Außerdem plant die polnische Bioelektra Group Verwertungsanlagen für ungefährliche Abfälle. Für ein erstes Projekt in Horovce im äußersten Osten des Landes hat das Umweltministerium grünes Licht gegeben. Der Abfall soll zunächst mit Autoklav-Technologie sterilisiert und anschließend wiederverwertet werden. Die geplante Verarbeitungskapazität beträgt 100.000 Tonnen pro Jahr bei Investitionskosten von rund 40 Millionen Euro. Eine weitere Anlage könnte in Martin entstehen.
Beim Kunststoffrecycling hat das Unternehmen Eco Verde Recycling große Ambitionen. Es will bei Nitra die landesweit leistungsfähigste Verarbeitungsanlage errichten. Dort könnten jährlich bis zu 12.000 Tonnen Polystyrol, Polyethylen und Polypropylen aus dem Hausmüll gefiltert und zu Granulat verarbeitet werden, berichtete der Fachdienst Odpady-Portal.sk. Die Bauarbeiten beginnen im Frühjahr 2024.

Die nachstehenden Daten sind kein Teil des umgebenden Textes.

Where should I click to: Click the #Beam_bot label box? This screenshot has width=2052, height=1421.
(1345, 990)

Engpässe bei der Entsorgung von Medikamenten
Die Deponierung von medizinischen und veterinärmedizinischen Abfällen ist verboten, sodass vor allem eine Wärmebehandlung bevorzugt wird. Für die Beseitigung medizinischer Abfälle gibt es in der Slowakei drei Anlagen. Eine betreibt die spanische FCC Group in Kysucké Nové Mesto. Der Standort wurde 2023 modernisiert und stand daher eine Zeit lang still. Außerdem verbrennt der Chemiekonzern Duslo in Šaľa bis zu 90 Tonnen Medikamente pro Jahr. Eine dritte Anlage betreibt das Unternehmen Archív SB in Liptovský Mikuláš. Jährlich fallen in slowakischen Apotheken rund 250 Tonnen Arzneiabfälle an. Zu Jahresbeginn 2024 berichteten slowakische Medien, dass Apotheken und Krankenhäuser abgelaufene Arzneimittel einlagern mussten, weil es keine Entsorgungskapazitäten gibt. Grund sei ein ausgelaufener Vertrag mit einem Spezialunternehmen. Die zuständige staatliche Aufsichtsbehörde ŠÚKL bestimmte im März 2024 per Ausschreibung einen neuen Dienstleister: Detox aus Banská Bystrica.

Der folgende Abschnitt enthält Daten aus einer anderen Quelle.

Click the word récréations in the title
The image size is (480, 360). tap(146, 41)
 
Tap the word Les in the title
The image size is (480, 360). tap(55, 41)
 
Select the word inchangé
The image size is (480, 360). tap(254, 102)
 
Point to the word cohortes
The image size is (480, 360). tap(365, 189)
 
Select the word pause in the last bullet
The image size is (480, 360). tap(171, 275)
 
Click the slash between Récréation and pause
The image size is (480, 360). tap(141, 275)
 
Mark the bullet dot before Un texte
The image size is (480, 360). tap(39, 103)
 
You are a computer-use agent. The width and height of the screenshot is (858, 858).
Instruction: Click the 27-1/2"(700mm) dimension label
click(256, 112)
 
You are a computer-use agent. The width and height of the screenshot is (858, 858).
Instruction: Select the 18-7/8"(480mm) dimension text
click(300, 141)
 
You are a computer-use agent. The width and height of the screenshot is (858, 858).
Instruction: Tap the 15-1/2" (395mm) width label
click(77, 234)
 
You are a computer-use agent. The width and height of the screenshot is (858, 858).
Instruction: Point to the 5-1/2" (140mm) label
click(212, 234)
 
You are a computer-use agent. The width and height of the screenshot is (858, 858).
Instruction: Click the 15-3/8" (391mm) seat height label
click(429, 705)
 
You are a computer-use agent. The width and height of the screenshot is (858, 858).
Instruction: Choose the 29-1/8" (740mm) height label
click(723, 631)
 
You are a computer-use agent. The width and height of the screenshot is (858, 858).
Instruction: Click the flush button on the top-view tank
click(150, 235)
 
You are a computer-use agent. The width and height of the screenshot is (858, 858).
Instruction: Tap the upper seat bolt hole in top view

Hersteller von Textilien stärker in der Pflicht
Bei Alttextilien will die Slowakei ein System der erweiterten Herstellerverantwortung (EPR) einführen. Sie folgt damit den Vorgaben der EU, nach denen Textilhersteller die Kosten für das getrennte Sammeln, Sortieren und Recyceln von Kleidung, Bettwäsche, Schuhen und textilverwandten Materialien übernehmen sollen. Bis zum 31. Dezember 2027 soll das auch für die Entsorgung von Teppichen und Matratzen gelten.

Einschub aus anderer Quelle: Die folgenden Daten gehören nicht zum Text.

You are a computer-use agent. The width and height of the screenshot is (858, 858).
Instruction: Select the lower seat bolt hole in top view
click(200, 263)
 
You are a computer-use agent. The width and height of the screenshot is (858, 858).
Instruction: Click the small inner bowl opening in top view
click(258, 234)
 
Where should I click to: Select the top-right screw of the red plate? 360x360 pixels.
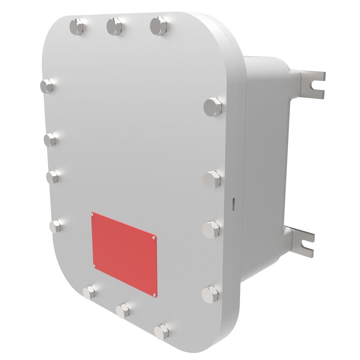pyautogui.click(x=154, y=238)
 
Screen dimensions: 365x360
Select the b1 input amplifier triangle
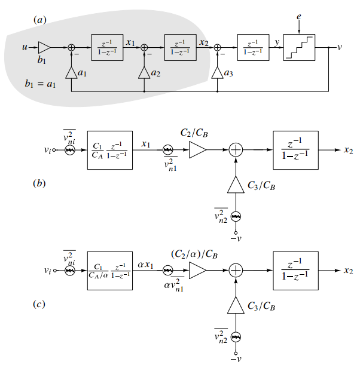coord(45,47)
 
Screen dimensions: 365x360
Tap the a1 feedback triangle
coord(71,72)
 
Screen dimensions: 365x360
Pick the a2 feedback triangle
coord(144,72)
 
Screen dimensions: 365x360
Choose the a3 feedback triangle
coord(218,72)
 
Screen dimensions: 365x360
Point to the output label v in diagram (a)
coord(340,47)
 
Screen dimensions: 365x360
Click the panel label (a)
coord(40,20)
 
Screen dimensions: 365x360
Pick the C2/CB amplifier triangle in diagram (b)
coord(197,151)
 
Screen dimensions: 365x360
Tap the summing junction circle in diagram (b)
coord(236,151)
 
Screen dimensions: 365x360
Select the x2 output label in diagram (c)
coord(348,271)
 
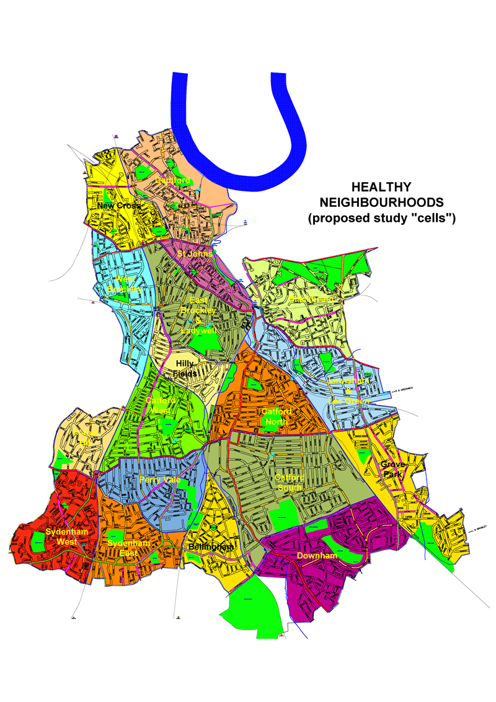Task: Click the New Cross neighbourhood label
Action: pyautogui.click(x=118, y=206)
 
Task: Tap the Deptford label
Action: pyautogui.click(x=172, y=180)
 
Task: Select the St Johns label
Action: pyautogui.click(x=195, y=253)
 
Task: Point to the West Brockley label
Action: pyautogui.click(x=125, y=284)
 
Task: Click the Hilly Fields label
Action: pyautogui.click(x=185, y=369)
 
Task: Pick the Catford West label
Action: pyautogui.click(x=161, y=405)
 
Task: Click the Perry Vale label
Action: pyautogui.click(x=159, y=480)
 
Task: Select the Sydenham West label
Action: pyautogui.click(x=66, y=537)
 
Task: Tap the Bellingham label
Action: pyautogui.click(x=211, y=547)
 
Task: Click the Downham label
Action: pyautogui.click(x=316, y=556)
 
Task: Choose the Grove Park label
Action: pyautogui.click(x=392, y=469)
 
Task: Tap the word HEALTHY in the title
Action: pyautogui.click(x=381, y=186)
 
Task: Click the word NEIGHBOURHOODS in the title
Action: pyautogui.click(x=381, y=203)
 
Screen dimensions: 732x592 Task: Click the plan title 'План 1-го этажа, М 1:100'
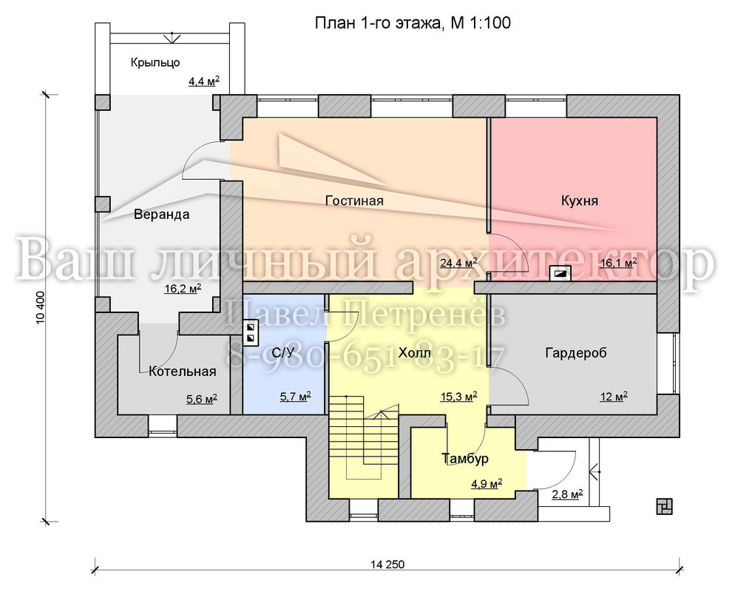pos(413,22)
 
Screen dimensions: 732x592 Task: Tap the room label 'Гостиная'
pos(354,201)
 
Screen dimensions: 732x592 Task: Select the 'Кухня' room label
pos(580,201)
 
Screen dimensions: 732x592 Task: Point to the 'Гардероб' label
pos(576,353)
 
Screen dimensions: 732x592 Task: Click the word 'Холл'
pos(415,353)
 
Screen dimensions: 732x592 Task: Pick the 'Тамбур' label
pos(465,458)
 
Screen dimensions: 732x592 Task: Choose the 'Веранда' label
pos(161,215)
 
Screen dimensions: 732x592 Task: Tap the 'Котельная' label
pos(183,371)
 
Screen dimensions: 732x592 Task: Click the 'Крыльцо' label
pos(155,63)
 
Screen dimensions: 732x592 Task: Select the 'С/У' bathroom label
pos(283,353)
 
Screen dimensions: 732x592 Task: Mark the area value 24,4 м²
pos(458,263)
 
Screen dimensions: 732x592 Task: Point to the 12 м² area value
pos(614,397)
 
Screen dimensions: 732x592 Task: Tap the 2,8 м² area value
pos(567,494)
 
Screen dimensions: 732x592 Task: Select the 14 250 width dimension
pos(387,565)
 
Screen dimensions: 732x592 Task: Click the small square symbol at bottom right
pos(664,506)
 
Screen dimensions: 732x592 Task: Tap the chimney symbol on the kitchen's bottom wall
pos(560,273)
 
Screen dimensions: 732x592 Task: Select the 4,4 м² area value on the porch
pos(203,81)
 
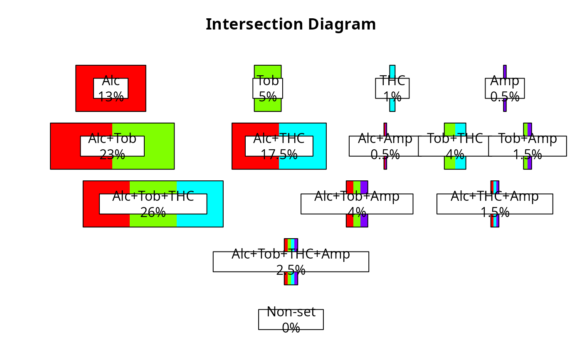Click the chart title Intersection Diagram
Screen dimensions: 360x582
tap(291, 25)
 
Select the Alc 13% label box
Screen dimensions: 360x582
tap(111, 88)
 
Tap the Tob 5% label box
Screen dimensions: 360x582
tap(268, 88)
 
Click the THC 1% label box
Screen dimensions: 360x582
tap(392, 88)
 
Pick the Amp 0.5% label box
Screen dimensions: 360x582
tap(505, 88)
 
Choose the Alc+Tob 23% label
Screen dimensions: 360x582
tap(112, 146)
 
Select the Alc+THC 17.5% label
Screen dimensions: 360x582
tap(279, 146)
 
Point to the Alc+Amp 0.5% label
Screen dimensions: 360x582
tap(385, 146)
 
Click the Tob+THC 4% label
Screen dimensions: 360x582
tap(455, 146)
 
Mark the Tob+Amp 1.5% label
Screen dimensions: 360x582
tap(528, 146)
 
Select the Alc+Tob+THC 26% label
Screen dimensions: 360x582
tap(153, 204)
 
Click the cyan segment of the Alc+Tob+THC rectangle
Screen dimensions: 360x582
tap(215, 204)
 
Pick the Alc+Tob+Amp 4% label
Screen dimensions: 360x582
tap(357, 204)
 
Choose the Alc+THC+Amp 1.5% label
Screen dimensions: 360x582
tap(495, 204)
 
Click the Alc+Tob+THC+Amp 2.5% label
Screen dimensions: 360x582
tap(291, 261)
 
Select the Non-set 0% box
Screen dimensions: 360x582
tap(291, 319)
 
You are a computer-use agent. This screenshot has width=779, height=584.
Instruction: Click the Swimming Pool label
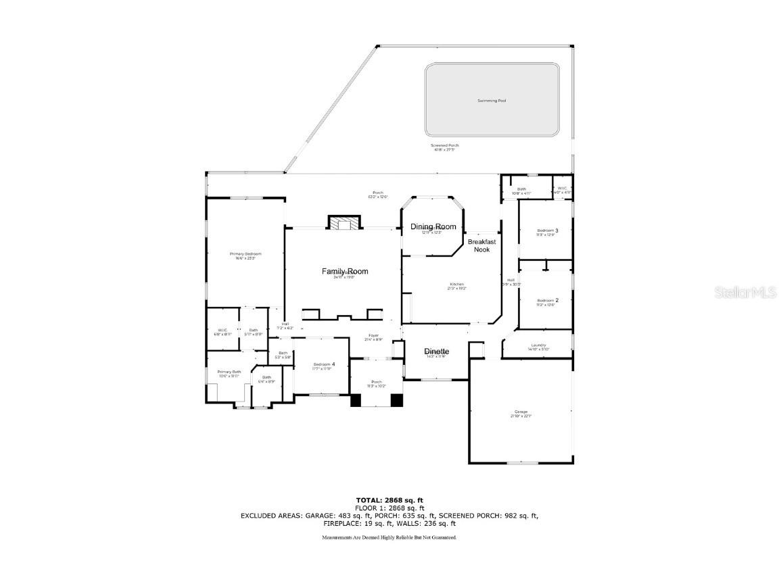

In der Slowakei ist die Einsammlung von Alttextilien noch freiwillig. Ab 1. Januar 2025 wird eine verpflichtende Rücknahme avisiert. Noch ist unklar, ob es einen einheitlichen Durchführer der Herstellerverantwortung geben wird oder konkurrierende Systeme.
Als Monopolist ins Spiel gebracht hat sich bereits die Vereinigung Satex. Sie wurde vom Unternehmen Ekocharita gegründet, das in über 300 Gemeinden des Landes mehr als 1.500 Altkleidercontainer betreibt. Einige Modehändler wie CCC, Reserved und HalfPrice sind laut Webseite schon Mitglied bei Satex. Der Abfallverband ZOP spricht sich allerdings gegen eine Monopollösung bei der Erfassung und Verwertung von Textilprodukten aus. Diese haben einen Anteil von knapp 5 Prozent am Hausmüllaufkommen der Slowakei. Ekocharita sammelt pro Jahr rund 4.000 Tonnen Bekleidung und Textilien ein.
Start-ups mit innovativen Lösungen zur Abfallbeseitigung
Beim Kampf gegen die Müllberge engagieren sich einige slowakische Start-ups. Ihre Technologien könnten auch für deutsche Unternehmen interessant sein. Das Jungunternehmen ecol Trade aus Nitra lässt Lebensmittelreste an Kunststoffverpackungen mit Mückenlarven entfernen und arbeitet dabei mit Kaufland zusammen. Die Firma EcoButt entwickelt Recyclingtechnologien für Zigarettenfilter. Die daraus gewonnenen Fasern kommen im Straßenbau zum Einsatz. Terratico aus Žilina nutzt Kunststoffabfälle zur Beimischung bei der Produktion von Beton und Terrazzo. Das Endprodukt ist bis zu 30 Prozent leichter als konventionelle Baustoffe.